If you need speed and high-end results, ElevenLabs wins. If you just need “good enough” audio, there are cheaper ways to do it. For my project, the 12 voices were for a high-end corporate presentation. I couldn’t afford a “robotic” outcome, so the extra cost was worth it.

The stress test: pushing the system

I wanted to see how it handled specific tone directions. I used the following prompt settings in the API side to see if I could inject specific emotions into the clones.


{
  "voice_id": "clone_001",
  "text": "The Q3 earnings report shows a steady increase in user retention.",
  "model_id": "eleven_multilingual_v2",
  "voice_settings": {
    "stability": 0.45,
    "similarity_boost": 0.85,
    "style_exaggeration": 0.3
  }
}

I ran this sequence 10 times with different stability settings. At 0.45 stability, it sounded natural. When I bumped stability up to 0.90, it sounded like a news anchor. When I dropped it to 0.10, it started getting weird, adding weird pauses and breathing noises that weren’t in the original prompt. Keep it between 0.4 and 0.6 for the most professional sounding output.

Pros, cons, and the reality check

The biggest pro is the sheer quality. I didn’t have to spend hours in an audio booth, and I didn’t have to hire 12 different voice actors. The voices were indistinguishable from the source material after I tweaked the settings. The multilingual support was also a shock—I tried a test clip in Spanish, and it kept the “personality” of the voice perfectly.
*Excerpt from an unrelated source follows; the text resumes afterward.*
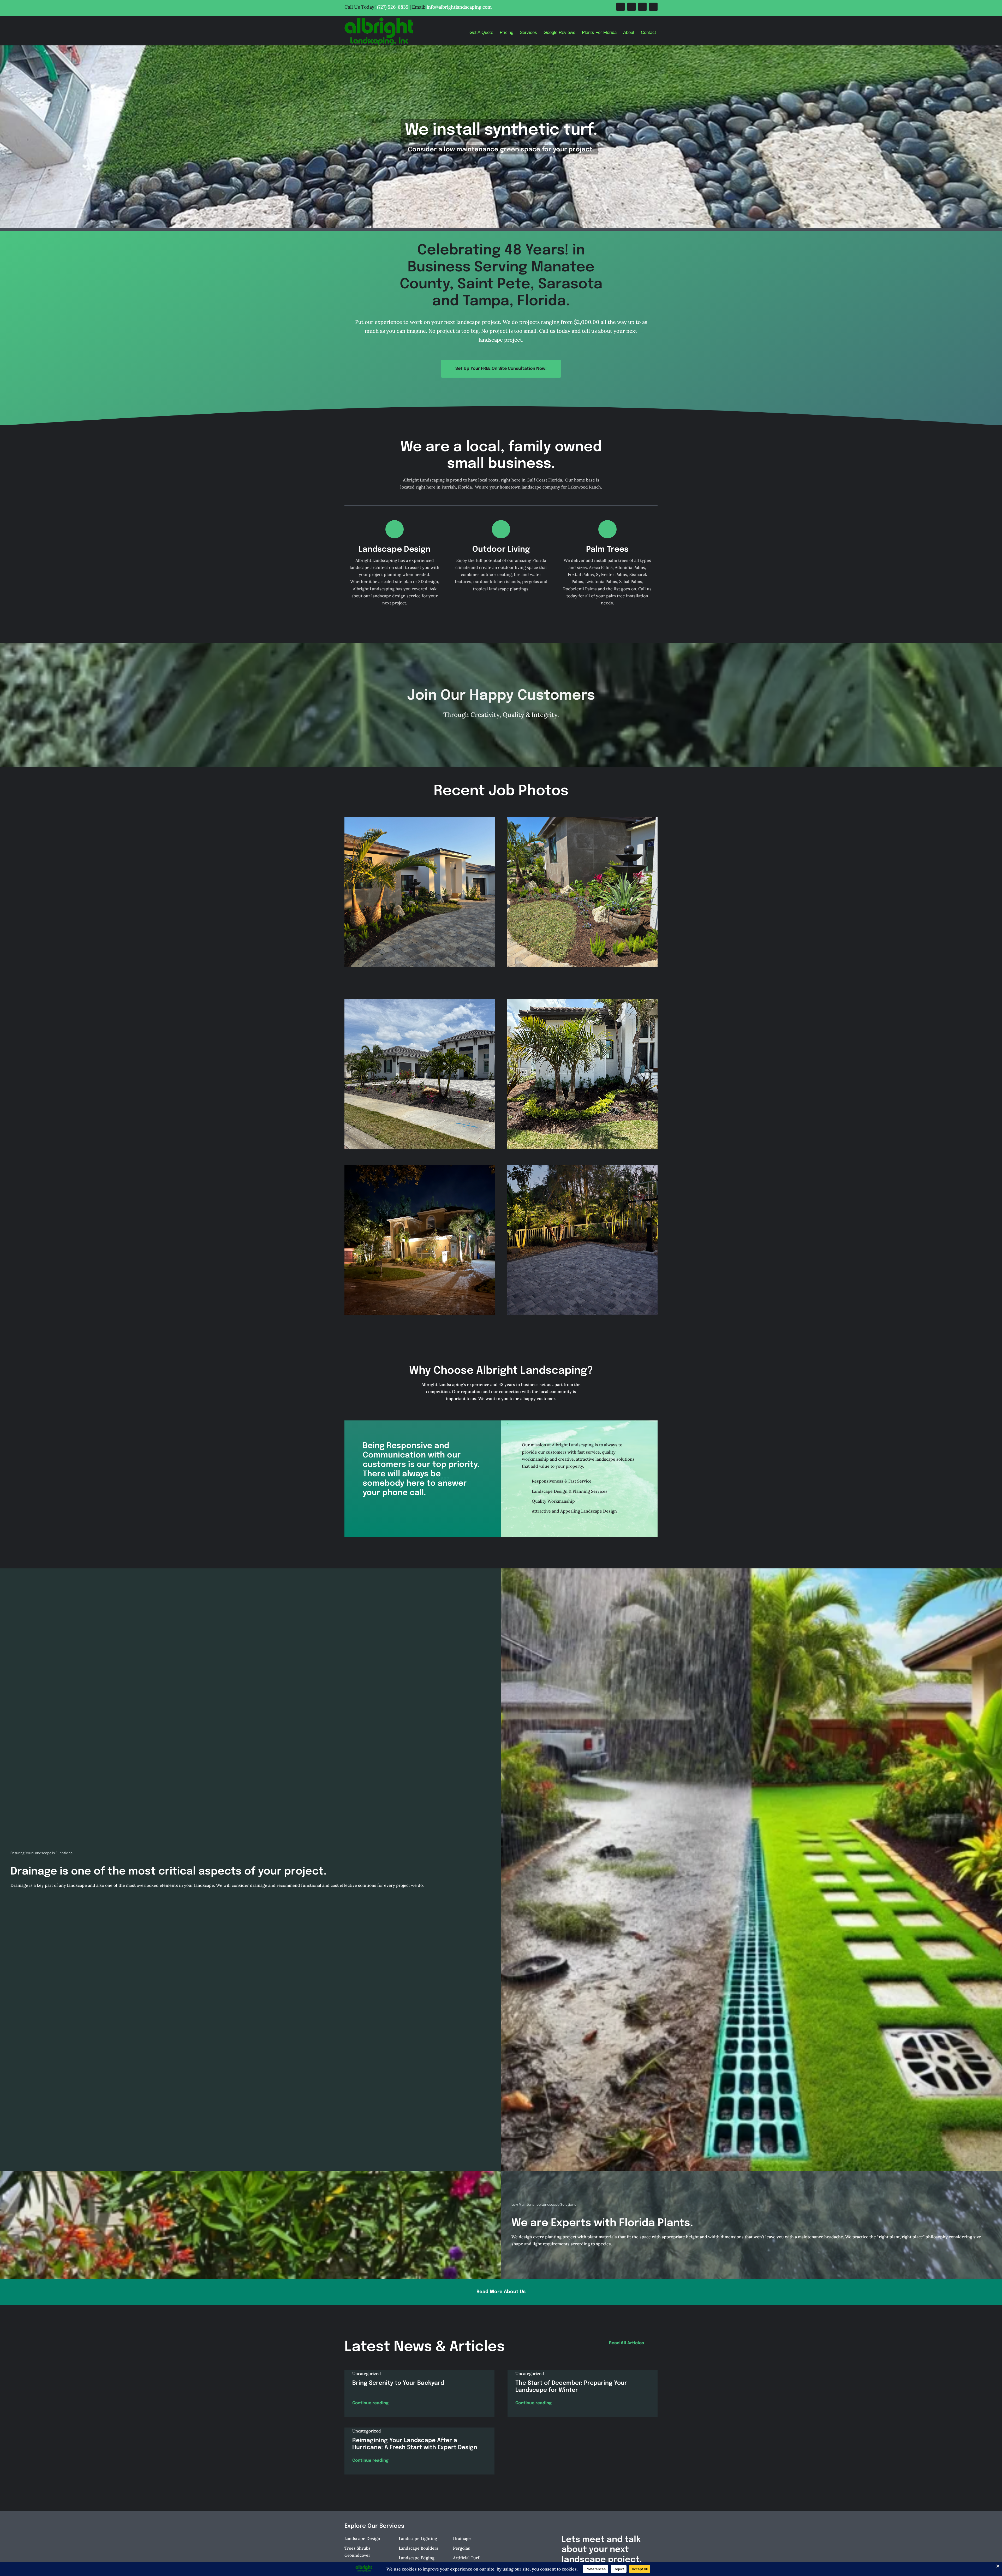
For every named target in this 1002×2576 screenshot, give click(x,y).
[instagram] (642, 7)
The con? You hit the character limits pretty fast if you are doing long-form content. Also, the “cloning” isn’t magic. If your source audio is bad, the output is bad. I tried to clone a voice using a recording from a Zoom call, and it sounded hollow. Do not skip the step of getting high-quality, studio-grade source audio.
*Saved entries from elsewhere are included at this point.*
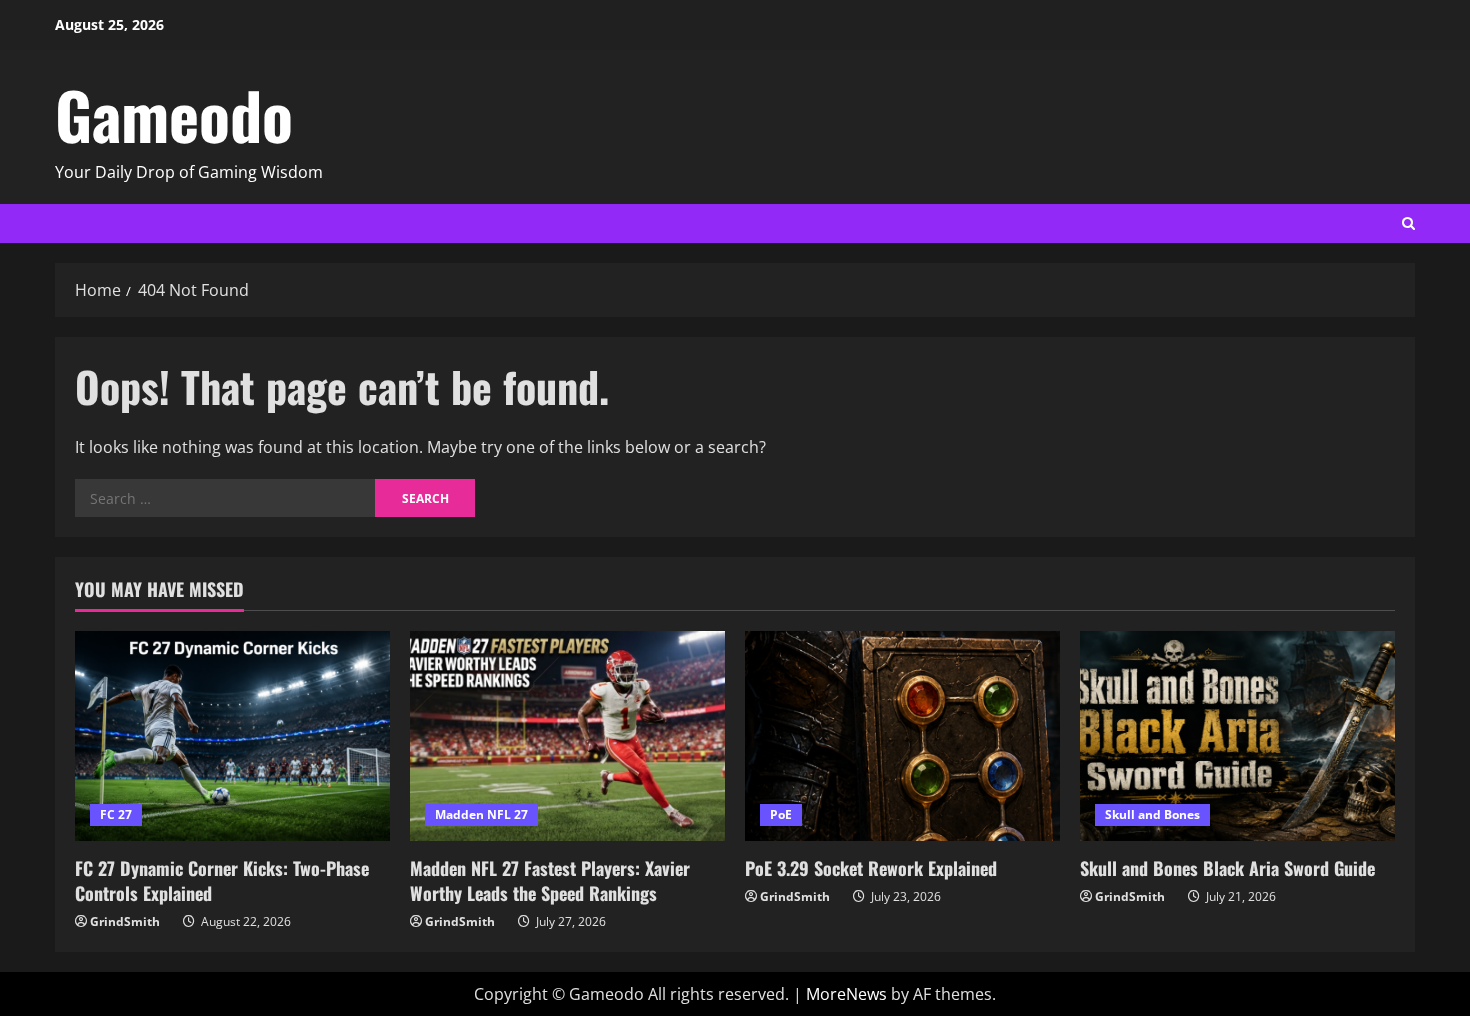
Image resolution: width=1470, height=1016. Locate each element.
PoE (781, 814)
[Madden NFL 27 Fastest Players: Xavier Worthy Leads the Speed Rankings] (567, 736)
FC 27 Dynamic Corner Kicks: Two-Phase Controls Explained (222, 880)
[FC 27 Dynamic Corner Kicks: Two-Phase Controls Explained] (232, 736)
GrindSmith (125, 921)
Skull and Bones (1152, 814)
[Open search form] (1408, 223)
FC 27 (116, 814)
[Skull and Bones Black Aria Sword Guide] (1237, 736)
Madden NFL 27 (481, 814)
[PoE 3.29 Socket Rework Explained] (902, 736)
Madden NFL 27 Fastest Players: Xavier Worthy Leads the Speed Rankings (550, 880)
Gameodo (174, 114)
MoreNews (846, 994)
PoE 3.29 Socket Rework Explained (871, 868)
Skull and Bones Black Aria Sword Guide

One breaking point I found: the system struggles if you ask it to do too much “performance” in a single prompt. If I wrote a script with tons of weird punctuation and long, complex sentences, it would eventually lose the cadence. I found it worked best when I kept sentences short and used simple punctuation. If I had to process a 50-page document, I would definitely break it into smaller chunks, or I’d be dealing with AI hallucinations in the pacing.

If you’re wondering how to stop AI hallucination when processing long documents, the answer here is the same as with text LLMs: chunking. Don’t throw a massive wall of text at it and expect a perfect performance. Process it in sections, and you’ll keep the quality high.

I managed to get all 12 voices done, polished, and exported by the end of the third afternoon. It was definitely a grind, but it was faster than any other method I’ve tried. The biggest takeaway? Don’t rush the initial cloning setup. If you put in the time to feed it clean audio, you save hours on the back end fixing weird audio glitches.

If you need high-quality voice work, ElevenLabs is the best tool I’ve used for professional analytical workflows comparison. The cost is higher than competitors, but the result is a massive leap in quality. If you have a tight deadline, just make sure you have a quiet room to record your source audio, and don’t try to bulk-process too much at once. Your mileage may vary, but it worked for me.